I don't know what you are referring to, but our host was moving datacenter and that caused the downtime.

----------


## KuRIoS

as for the wowinsider failure , here you have it

----------


## Aznex

> as for the wowinsider failure , here you have it


LOL
HAHAHAHA

/Aznex Smells a sense of failure


Edit:



> Article Update: According to MMOwned, they are moving servers, which is the reason their site is offline for some.

----------


## ~OddBall~

way to fail...

----------


## alj03

> as for the wowinsider failure , here you have it


lol @ that.

----------


## cXm0d

Your mom got Parog'd.

----------


## Dombo

Hahahahai Hilarious article!

----------


## camicio

That's why an IRC channel could be useful.

----------


## ReidE96

We had IRC. It was more dead than the cow that became the burger I ate last night.

----------


## wow4Supplier

Nice explanation mate  :Smile:

----------


## Djfrederick

> We had IRC. It was more dead than the cow that became the burger I ate last night.


I willy lol'd  :Stick Out Tongue: 

OT: Good to have old MMOwned.com back on business.

----------


## Avidgamer20

> I don't know what you are referring to, but our host was moving datacenter and that caused the downtime.


Haha bullshit. Some noob hacker got past your shitty site and owned your ass.

----------


## Hellgawd

*^ Above comment is fail*

----------


## Remus

> Haha bullshit. Some noob hacker got past your shitty site and owned your ass.



do you know the size of how big MMOwned really is? the resources it takes to keep it going? How much data has to be moved ... retard, go DIAF

----------


## mickro1

Can't you set up the the realmlist on the page i want to try this serwer plz answer fast

----------


## Piersd

> Can't you set up the the realmlist on the page i want to try this serwer plz answer fast


mmowned isn't a wow private server  :Stick Out Tongue:

----------


## Bloodsin

> No, Blizzard was attempting to shut down our server so we had to FedEx it to Siberia


Oh, i thought it was UPS....damn

----------


## Bloodsin

3 posts up^^^^^^ 
HAHAH FAIL

----------


## t1mPan

Haha lol how can u belive this is a private server rofl ^^

----------


## JD

MMOwned got eaten by lots of angry babies

----------


## KuRIoS

> Haha bullshit. Some noob hacker got past your shitty site and owned your ass.

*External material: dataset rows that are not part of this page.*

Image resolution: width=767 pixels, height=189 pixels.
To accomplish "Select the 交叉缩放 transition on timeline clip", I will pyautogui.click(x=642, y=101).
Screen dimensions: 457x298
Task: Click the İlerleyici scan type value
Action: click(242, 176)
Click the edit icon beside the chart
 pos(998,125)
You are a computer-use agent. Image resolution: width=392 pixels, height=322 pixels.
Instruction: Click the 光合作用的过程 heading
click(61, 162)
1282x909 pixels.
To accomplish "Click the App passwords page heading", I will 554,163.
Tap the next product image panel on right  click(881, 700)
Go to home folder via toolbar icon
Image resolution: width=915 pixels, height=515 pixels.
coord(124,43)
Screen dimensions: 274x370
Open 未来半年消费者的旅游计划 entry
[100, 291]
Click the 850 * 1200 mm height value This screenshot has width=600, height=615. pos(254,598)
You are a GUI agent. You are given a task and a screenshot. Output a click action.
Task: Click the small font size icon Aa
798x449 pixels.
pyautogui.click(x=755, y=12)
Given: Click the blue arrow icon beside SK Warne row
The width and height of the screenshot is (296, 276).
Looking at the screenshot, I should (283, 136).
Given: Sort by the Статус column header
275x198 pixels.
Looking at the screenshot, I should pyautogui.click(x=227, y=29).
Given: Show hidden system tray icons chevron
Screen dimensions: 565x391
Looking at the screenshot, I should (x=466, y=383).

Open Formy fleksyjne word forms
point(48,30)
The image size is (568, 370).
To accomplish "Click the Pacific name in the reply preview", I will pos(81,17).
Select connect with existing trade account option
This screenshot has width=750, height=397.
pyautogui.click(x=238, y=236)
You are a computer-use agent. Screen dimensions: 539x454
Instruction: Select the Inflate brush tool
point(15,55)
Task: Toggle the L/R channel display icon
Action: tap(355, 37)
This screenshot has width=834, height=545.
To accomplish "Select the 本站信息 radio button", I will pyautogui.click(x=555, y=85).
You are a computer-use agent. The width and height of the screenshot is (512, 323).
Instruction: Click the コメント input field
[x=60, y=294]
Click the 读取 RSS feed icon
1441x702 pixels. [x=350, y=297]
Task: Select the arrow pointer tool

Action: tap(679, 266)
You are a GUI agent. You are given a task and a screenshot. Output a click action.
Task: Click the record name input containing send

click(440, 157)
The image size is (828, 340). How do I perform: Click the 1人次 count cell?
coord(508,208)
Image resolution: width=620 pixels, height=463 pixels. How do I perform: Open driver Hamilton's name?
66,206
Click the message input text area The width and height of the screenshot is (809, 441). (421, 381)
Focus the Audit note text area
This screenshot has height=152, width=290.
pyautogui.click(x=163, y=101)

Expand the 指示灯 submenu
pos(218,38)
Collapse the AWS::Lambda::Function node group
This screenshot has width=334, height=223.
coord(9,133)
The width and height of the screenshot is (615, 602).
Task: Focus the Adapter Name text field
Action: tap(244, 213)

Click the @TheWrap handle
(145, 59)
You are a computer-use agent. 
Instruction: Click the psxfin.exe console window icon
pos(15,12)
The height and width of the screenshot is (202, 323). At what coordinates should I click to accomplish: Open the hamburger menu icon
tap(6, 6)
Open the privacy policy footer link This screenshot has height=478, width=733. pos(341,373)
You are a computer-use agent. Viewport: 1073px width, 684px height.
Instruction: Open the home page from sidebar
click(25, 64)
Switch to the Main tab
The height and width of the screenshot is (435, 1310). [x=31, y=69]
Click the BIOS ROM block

gotta love kiddies talking here, crawl back under ur father please  :Smile:  banned

----------


## Intu

LOL, I know Avid to, I gave MMOPRO/net quite a bit of downtime. SO they got it, dont worry.

----------


## Votkrath

In the news post it says that the Datacenter had maintainence but according to the Administrator(s), MMOwned's host had changed Data Center.

You know, you gotta decide. If MMOwned is hosted on Data Center that means that they physically turned in their own server computer(s) and pays a monthly fee for their bandwidth. But if their host changed Data Center, then MMOwned hires a server from a host which have their server on a Data Center.

Sorry if it sounds like I'm out of my mind but this sounds very odd. Double moral anyone?

----------


## KuRIoS

@Divishona: Our host had a scheduled maintainence, the reason given to us was that it was because of a datacenter move. Hence it was out of our hands - nonetheless, it is the truth.  :Smile:  
I hope that clears it up a bit.

----------


## volitle

ahh nice been wondering this for a while  :Big Grin:  thanks kur and lol @ that little kid for saying you got hacked xD

----------


## WarDrum

> gotta love kiddies talking here, crawl back under ur father please  banned


Well it raises questions if you suddendly go offline without telling anything and later claming that it was "scheduled"

I belive it, but you have to understand why they think you got hacked

----------


## KuRIoS

> Well it raises questions if you suddendly go offline without telling anything and later claming that it was "scheduled"
> 
> I belive it, but you have to understand why they think you got hacked


perhaps... what is funny is that some kiddies try to come up with facts, when they dont know them. 
Anyone could have logged on to our host's website and checked the "stability" and it would say "Scheduled downtime"  :Smile:

----------


## Testin

wowtrade.org closed one day, saying its moving servers
Hope this one comes back :Smile:

----------


## Confucius

*I also notice the homepage is different setup now, any reason for that?*

----------


## Blackhelm36

OMG the lies they tell WE all know the stupid gnomes hacked us trying to steal ALL our ale to trade with the dwarfs!! lol

----------


## st-m4il

WoW Insider is 100% FAIL! More like we hump Blizz they hump us insider!

----------


## KuRIoS

> *I also notice the homepage is different setup now, any reason for that?*


 We wanted to give the website a new look  :Smile:  we had this planned for quite some time (look in graphics section) there is an old post for a contest to win 700 USD for webpage designs and coding.

----------